The output will be :
name Title category
abc 'Tech support' 'Support'
xyz 'UX designer' 'Design'
ghj 'Manager IT' 'Management'
... .... ....
here's what I've tried so far:
for i in range(len(df)):
if df.Title[i].str.contains("Support"):
df.category[i]=="Support"
elif df.Title[i].str.contains("designer"):
df.category[i]=="Design"
else df.Title[i].str.contains("Manager"):
df.category[i]=="Management"
of course , I'm a noob at programming and this throws the error:
File "<ipython-input-29-d9457f9cb172>", line 6
else df.Title[i].str.contains("Manager"):
^
SyntaxError: invalid syntax
Upvotes: 2
Views: 1826
Reputation: 5037
Here you go:
import pandas as pd
from io import StringIO
df = pd.read_csv(StringIO("""
name Title
abc Tech support
xyz UX designer
ghj Manager IT
"""), sep='\s{2,}', engine='python')
masks = [df.Title.str.lower().str.contains('support'),
df.Title.str.lower().str.contains('designer'),
df.Title.str.lower().str.contains('manager')
]
values = [
'Support',
'Design',
'Management'
]
import numpy as np
df['Category'] = np.select(masks, values, default='Unknown')
print(df)
Output:
name Title Category
0 abc Tech support Support
1 xyz UX designer Design
2 ghj Manager IT Management
Upvotes: 1
Reputation: 71
General syntax of python if statement is:
if test expression:
Body of if
elif test expression:
Body of elif
else:
Body of else
As you can see in the syntax, to evaluate a test expression, it should be in the if or in the elif construct.

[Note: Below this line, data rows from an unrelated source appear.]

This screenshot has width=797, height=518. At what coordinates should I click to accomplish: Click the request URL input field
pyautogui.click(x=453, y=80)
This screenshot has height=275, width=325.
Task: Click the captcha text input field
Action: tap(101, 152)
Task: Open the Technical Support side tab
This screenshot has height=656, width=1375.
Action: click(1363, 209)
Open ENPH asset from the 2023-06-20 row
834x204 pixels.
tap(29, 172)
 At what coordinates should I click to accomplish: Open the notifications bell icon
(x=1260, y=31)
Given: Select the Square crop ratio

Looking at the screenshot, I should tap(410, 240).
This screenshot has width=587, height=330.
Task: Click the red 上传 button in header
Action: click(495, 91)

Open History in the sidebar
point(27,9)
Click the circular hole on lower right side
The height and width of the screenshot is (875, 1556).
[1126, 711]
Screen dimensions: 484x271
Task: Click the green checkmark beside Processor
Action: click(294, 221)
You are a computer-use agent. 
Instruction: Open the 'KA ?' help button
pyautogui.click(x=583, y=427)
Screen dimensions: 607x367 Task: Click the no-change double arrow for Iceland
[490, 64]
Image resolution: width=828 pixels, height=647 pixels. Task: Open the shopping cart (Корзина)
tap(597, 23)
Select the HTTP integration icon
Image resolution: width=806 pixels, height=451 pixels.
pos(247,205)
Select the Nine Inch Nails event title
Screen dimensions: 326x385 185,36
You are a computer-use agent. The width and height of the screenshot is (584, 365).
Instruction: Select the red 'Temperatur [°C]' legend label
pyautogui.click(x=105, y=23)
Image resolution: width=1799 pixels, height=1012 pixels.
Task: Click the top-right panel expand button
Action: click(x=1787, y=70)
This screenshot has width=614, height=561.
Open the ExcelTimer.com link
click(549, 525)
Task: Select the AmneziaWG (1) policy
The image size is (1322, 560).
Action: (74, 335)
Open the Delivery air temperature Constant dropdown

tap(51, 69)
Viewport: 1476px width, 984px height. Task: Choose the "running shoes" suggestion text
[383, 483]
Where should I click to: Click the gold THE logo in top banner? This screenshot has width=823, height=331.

The code throws the syntax error as the test expression is placed in the else construct. Consider changing the last else to elif and add a fall back case for error like:
else:
df.category[i]=="Others"
Upvotes: 1
Reputation: 24
This answer: Iterate through rows and change value should get you going!
Lmk, if you have more questions!
Upvotes: 1
Reputation: 150745
You can do something like this:
cat_dict = {"Support":"Support", "designer":"Designer", "Manager": "Management"}
df['category'] = (df['Title'].str.extract(fr"\b({'|'.join(cat_dict.keys())})\b")[0]
.map(cat_dict)
)
Upvotes: 3